QUESTIONS:
(A) Answer these questions from the news excerpt:
(i) On what date was Rep. Park Cannon arrested?
(ii) How did Fani Willis deliver her statement?
(iii) Where has the Iranian ship been anchored for years?
(B) Reproduce the part of the news excerpt starting with "Iran ship attacked: An" and going on through "Tehran acknowledged Wednesday.".
___ SOURCE DOCUMENT ___
Rep. Park Cannon, an Atlanta Democrat, was arrested March 25 and charged with obstruction of law enforcement and disruption of the General Assembly. She was released from jail later that evening.
“While some of Representative Cannon’s colleagues and the police officers involved may have found her behavior annoying, such sentiment does not justify a presentment to a grand jury of the allegations in the arrest warrants or any other felony charges,” Fulton County District Attorney Fani Willis said in an emailed statement.
Cannon tweeted after Willis’ decision was announced: “Doors of injustice are everywhere and we cannot stop knocking.”
Republican supporters of the law have said it was necessary to restore confidence in the state’s elections,
but Democrats and other critics have said it restricts voting access, particularly for communities of color.
Iran ship attacked: An Iranian ship believed to be a base for the paramilitary Revolutionary Guard and anchored for years in the Red Sea off Yemen has been attacked, Tehran acknowledged Wednesday.
___ MATERIAL PROVIDED ___
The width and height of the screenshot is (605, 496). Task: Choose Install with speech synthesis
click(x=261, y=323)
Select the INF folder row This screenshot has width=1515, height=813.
___
ANSWERS TO EACH TASK:
(A)
(i) March 25
(ii) In an emailed statement
(iii) In the Red Sea off Yemen

(B)
Iran ship attacked: An Iranian ship believed to be a base for the paramilitary Revolutionary Guard and anchored for years in the Red Sea off Yemen has been attacked, Tehran acknowledged Wednesday.